- Born: Brandon Glova September 4, 1980 (age 45) Philadelphia, Pennsylvania, US
- Other name: Bonicto
- Education: University of Pittsburgh
- Occupations: Disc jockey; record producer; remixer;
- Years active: 2000s–present
- Musical career
- Origin: Pittsburgh, Pennsylvania, US
- Genres: Club; electro; EDM; hip hop; house; trap; turntablism;
- Instruments: Turntable; Sampler;
- Label: Taylor Gang
- Website: www.djbonics.com

= DJ Bonics =

American disk jockey (born 1980)

Brandon Glova (born September 4, 1980), better known by his stage name DJ Bonics, is a hip hop disk jockey for Wiz Khalifa and former radio DJ.

==Career==
DJ Bonics worked for seven years as the mixer and afternoon drive DJ for WKST-FM, a Kiss-FM station in Pittsburgh, Pennsylvania.
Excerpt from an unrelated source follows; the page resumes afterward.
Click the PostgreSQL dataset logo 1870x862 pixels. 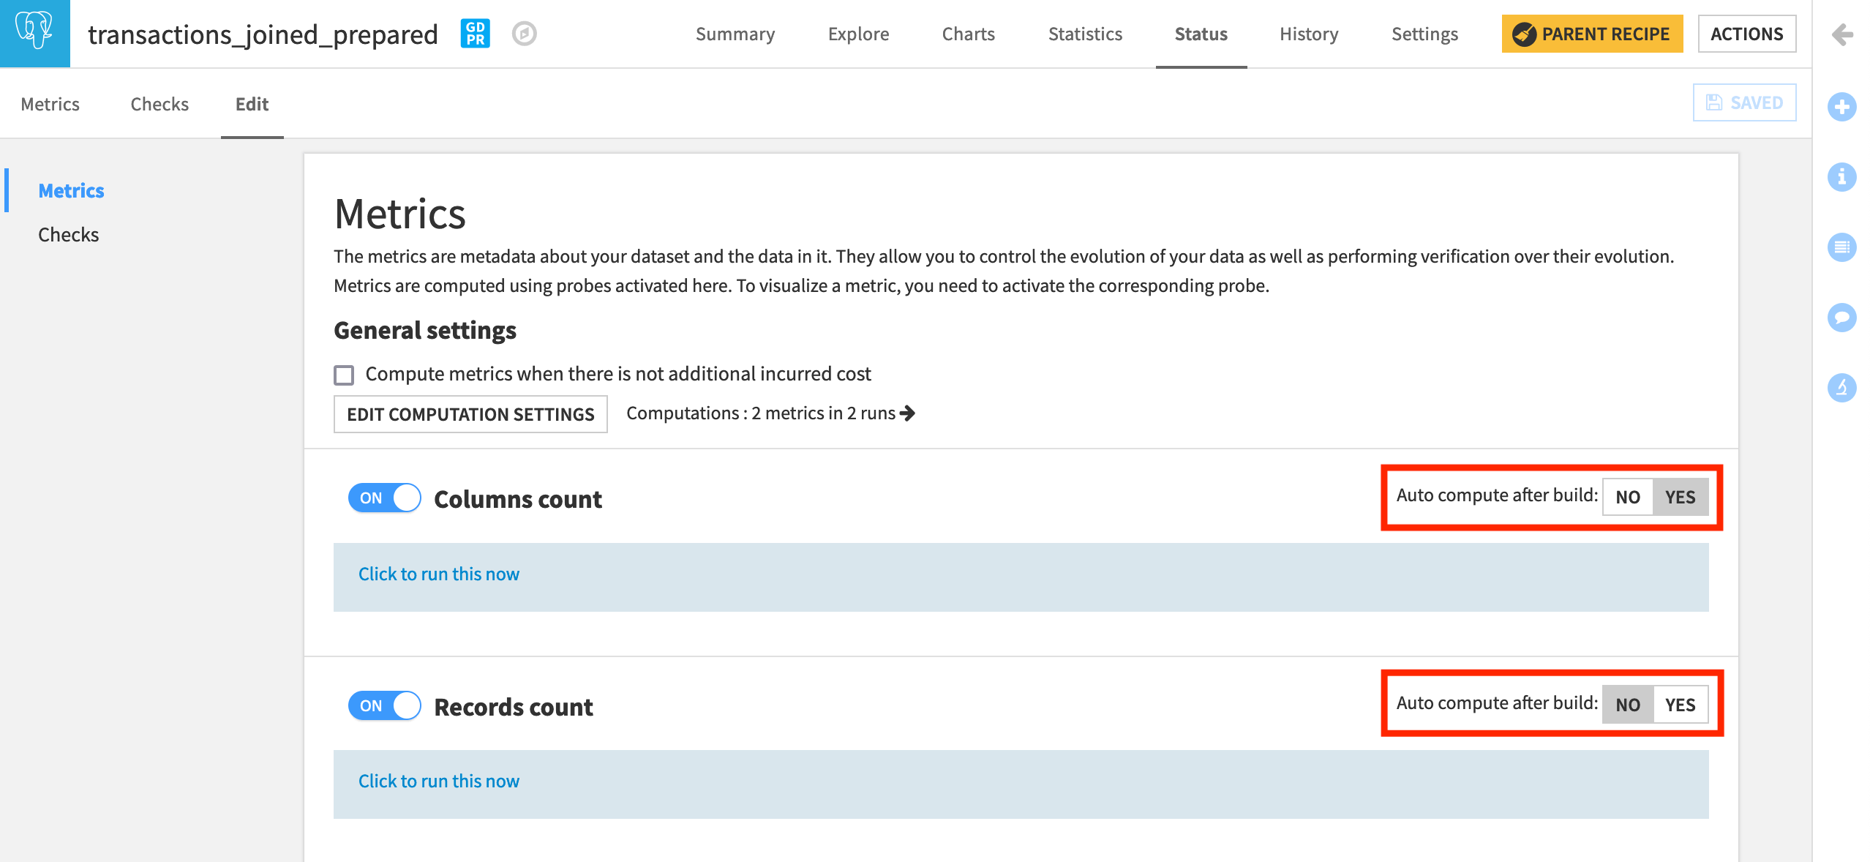(x=34, y=34)
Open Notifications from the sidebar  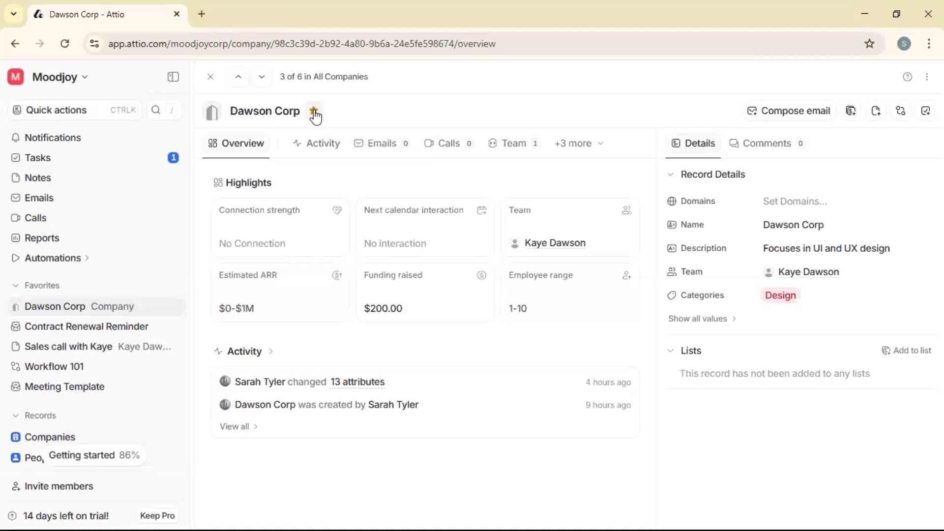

After leaving WKST-FM in 2010, he became the official DJ for Wiz Khalifa. He has also done solo shows. Previously, he DJ'd in Minneapolis, MN for 95.3 GO Radio.

==Personal life==
DJ Bonics is Filipino.
DJ Bonics is a graduate of the University of Pittsburgh, where he was a member of Zeta Beta Tau fraternity. In December 2010, a few days after returning from his first tour with Wiz Khalifa, DJ Bonics had a heart attack caused by a blocked artery. He underwent surgery, quickly recovered, and began performing with Wiz Khalifa again within a week. After the incident, he participated in a benefit to benefit the American Heart Association in Pittsburgh. In addition, he formed the Bonics Heartbeats Foundation to promote healthy living.